Grâce à un carnet d'adresses considérablement étoffé, Nicolas Sarkozy continue d'entretenir des relations proches avec une pléiade de PDG : outre Martin Bouygues, parrain d'un de ses fils, on peut citer Jean-Claude Decaux, Franck Riboud, Philippe Charrier, de Procter et Gamble, Jean-Marc Espalioux, du groupe Accor... et, comme on l'a vu, Jacques Servier ainsi que l'un de ses principaux lieutenants, Christian Bazantay. Il connaît bien aussi Michel-Edouard Leclerc, Philippe Bourguignon, Daniel Bouton, Thierry Breton, Jean-Cyril Spinetta.

Pendant ses années ministérielles, Nicolas Sarkozy a dû renoncer à sa robe d'avocat. Cependant, une disposition prise en 2001 sous le gouvernement Jospin permet aux membres d'une « société d'exercice libéral par actions simplifiées » (Selas) de maintenir le nom d'un avocat en état d'omission sur la raison sociale du cabinet et de lui verser ses honoraires sous forme de dividendes.
—————
== TRAVAIL DEMANDÉ ==
[1] Recopiez le passage de l'extrait allant de « Pendant ses années » jusqu'à « forme de dividendes. ».
[2] Répondez à ces questions sur l'extrait :
(a) Quel lien Martin Bouygues a-t-il avec l'un des fils de Nicolas Sarkozy ?
(b) En quelle année a été prise la disposition relative aux sociétés d'exercice libéral par actions simplifiées ?
(c) Sous quelle forme un avocat en état d'omission peut-il recevoir ses honoraires grâce à cette disposition ?
La liste qui suit constitue un matériau distinct de l'extrait.
—————
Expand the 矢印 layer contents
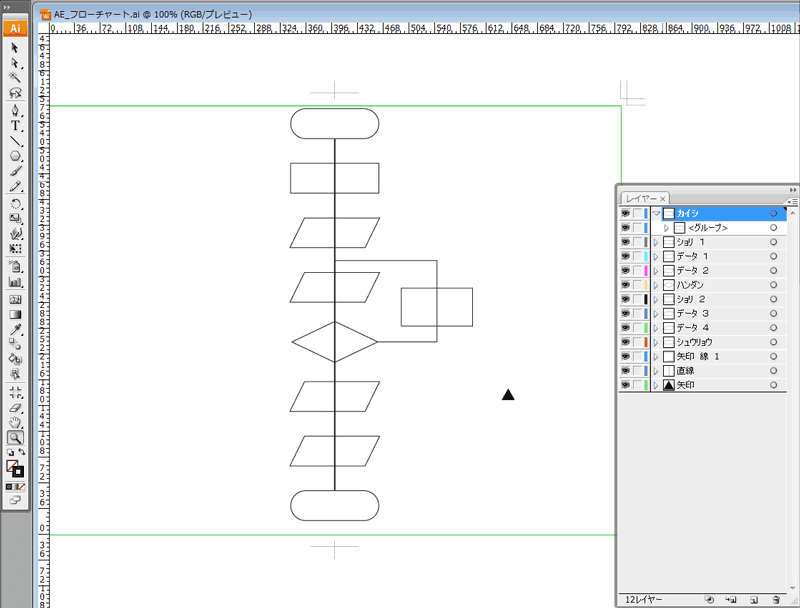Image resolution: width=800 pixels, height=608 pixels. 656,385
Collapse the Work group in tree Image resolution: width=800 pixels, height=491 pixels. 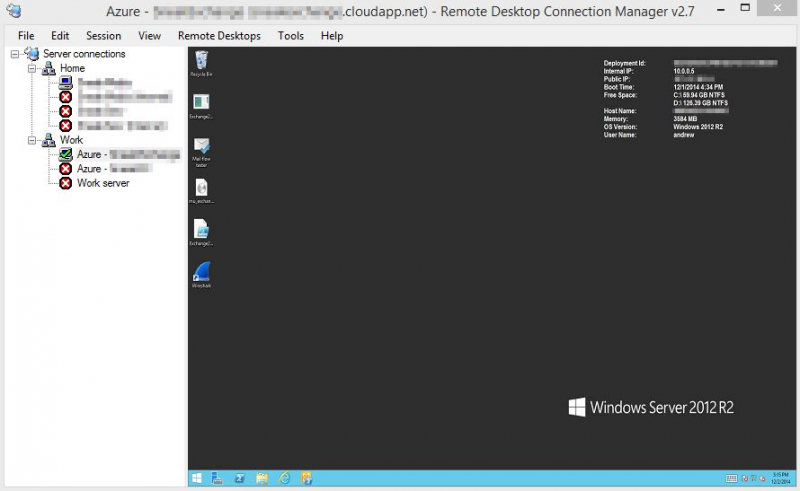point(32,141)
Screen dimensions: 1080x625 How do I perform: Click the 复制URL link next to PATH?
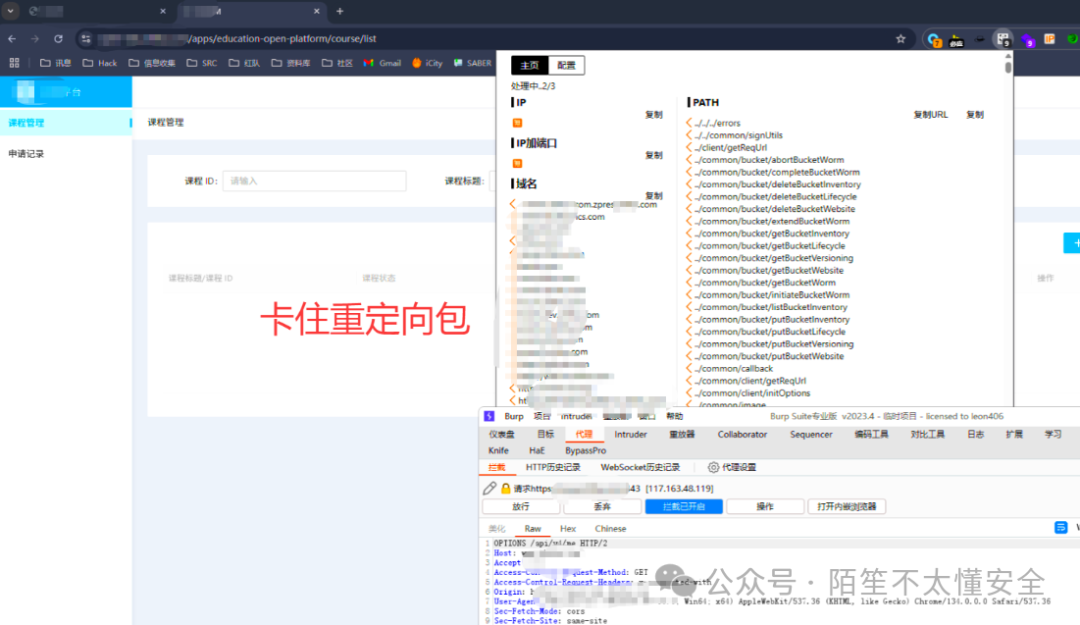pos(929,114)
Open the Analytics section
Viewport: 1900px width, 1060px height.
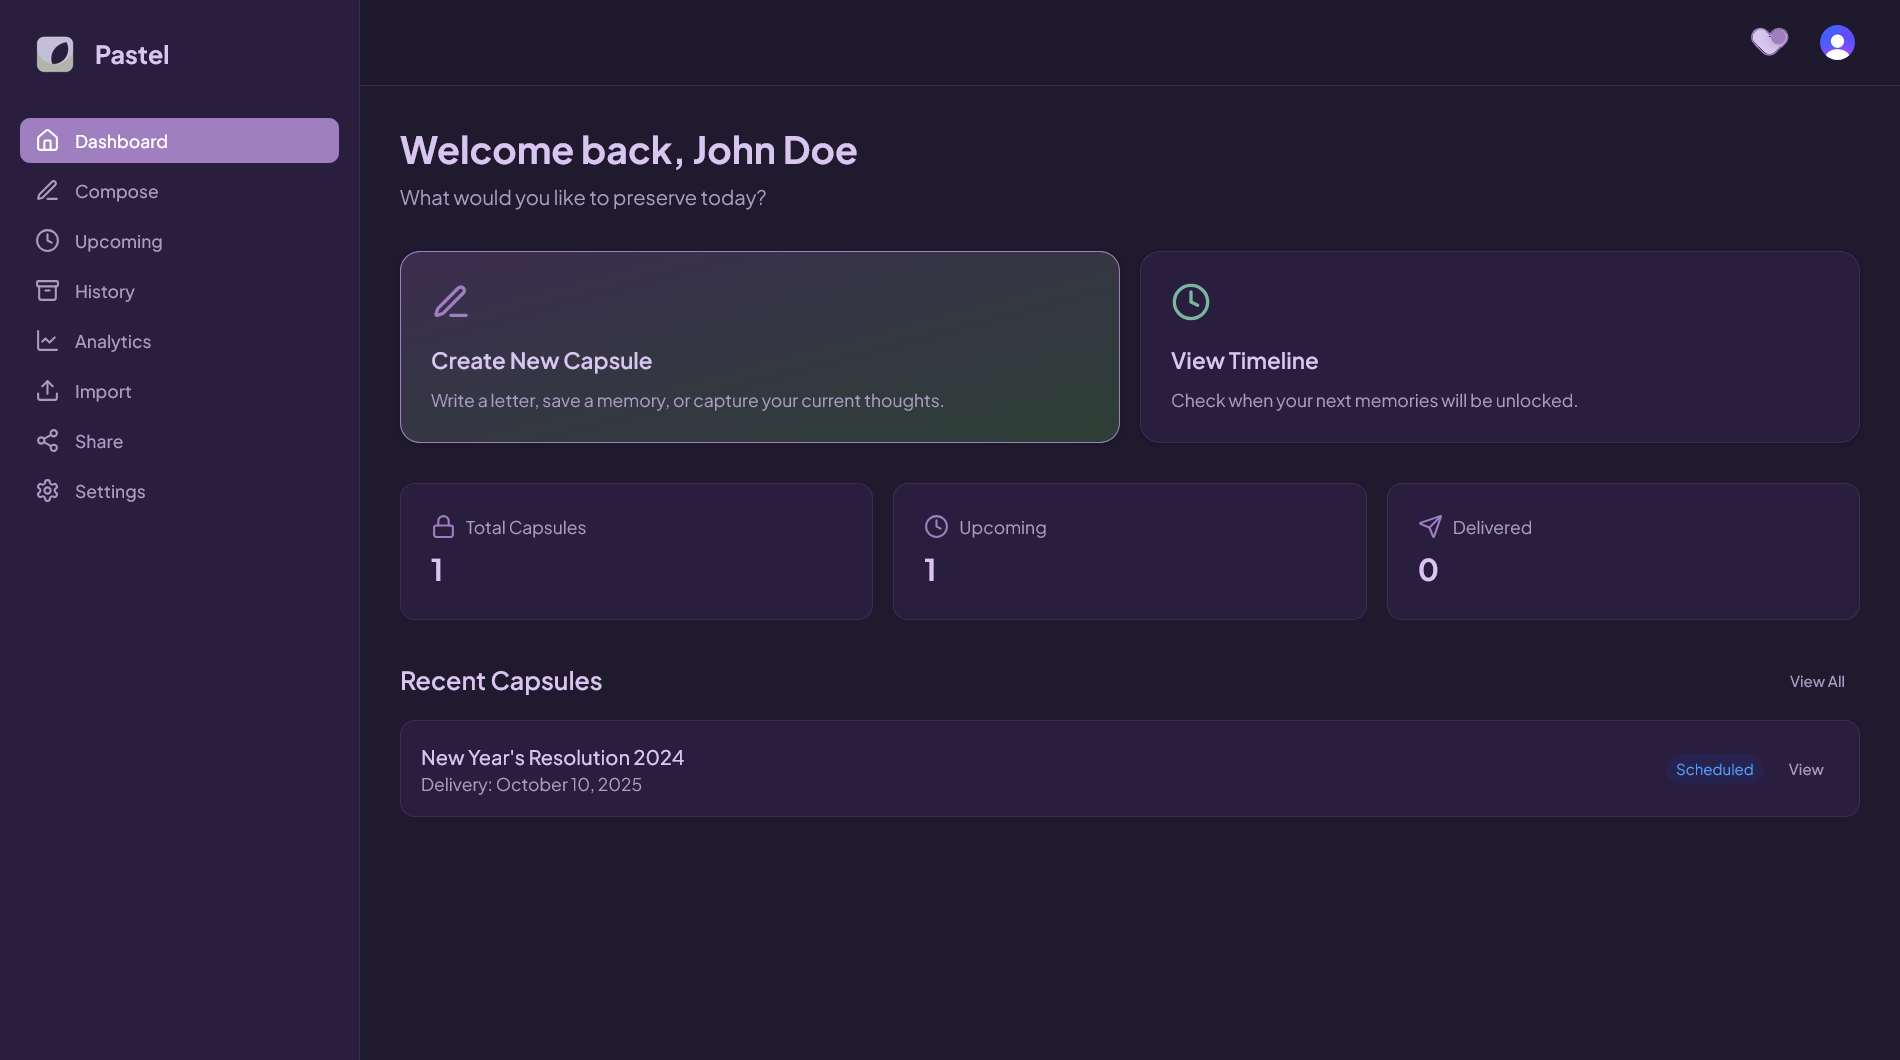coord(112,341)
—————
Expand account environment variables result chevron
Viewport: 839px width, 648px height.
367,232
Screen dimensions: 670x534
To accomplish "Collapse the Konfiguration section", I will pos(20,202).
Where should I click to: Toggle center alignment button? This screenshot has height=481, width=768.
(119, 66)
—————
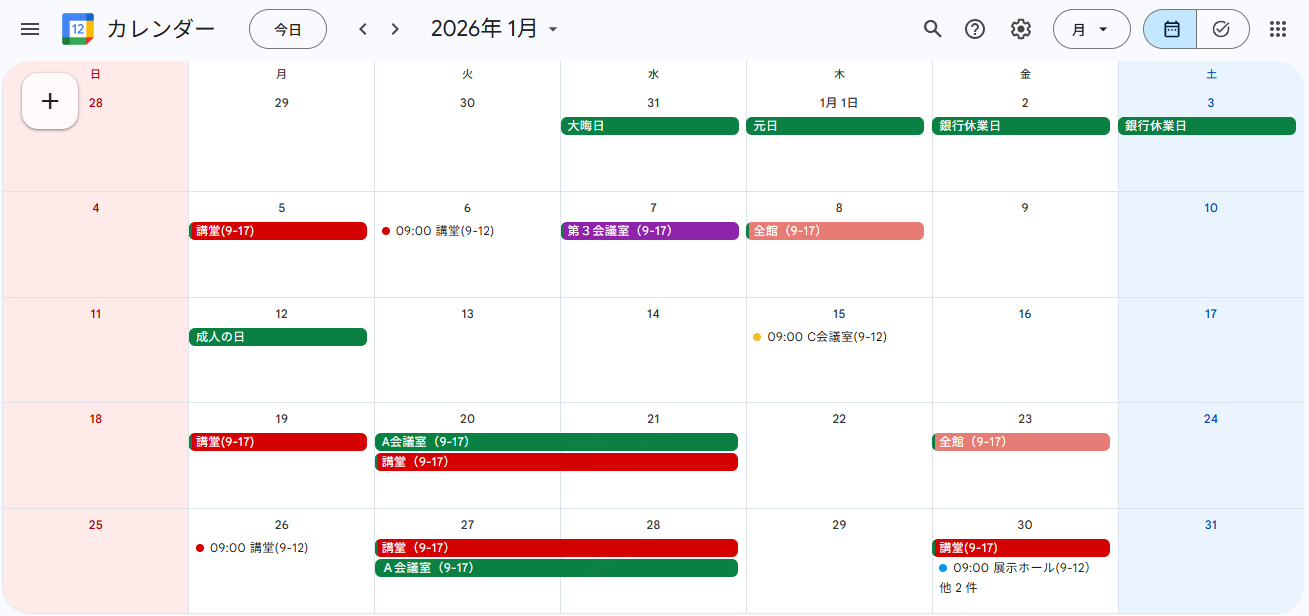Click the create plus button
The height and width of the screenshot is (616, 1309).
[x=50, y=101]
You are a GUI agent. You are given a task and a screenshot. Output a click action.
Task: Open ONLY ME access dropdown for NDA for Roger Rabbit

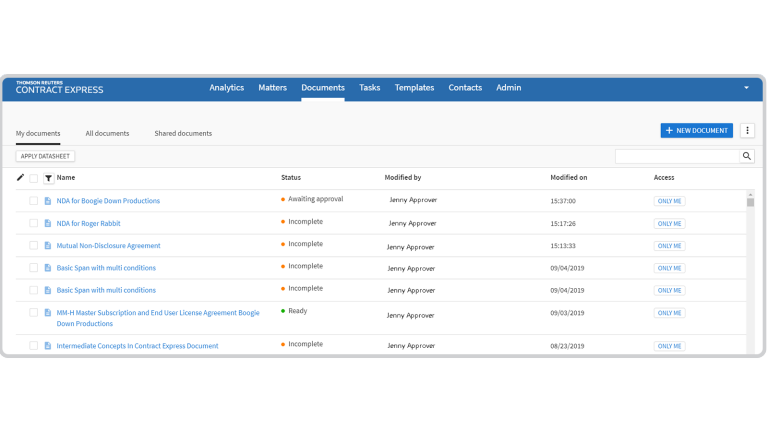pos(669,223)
—————
== CORRIGÉ ==
[1]
Pendant ses années ministérielles, Nicolas Sarkozy a dû renoncer à sa robe d'avocat. Cependant, une disposition prise en 2001 sous le gouvernement Jospin permet aux membres d'une « société d'exercice libéral par actions simplifiées » (Selas) de maintenir le nom d'un avocat en état d'omission sur la raison sociale du cabinet et de lui verser ses honoraires sous forme de dividendes.

[2]
(a) Il est le parrain d'un de ses fils.
(b) En 2001, sous le gouvernement Jospin.
(c) Sous forme de dividendes.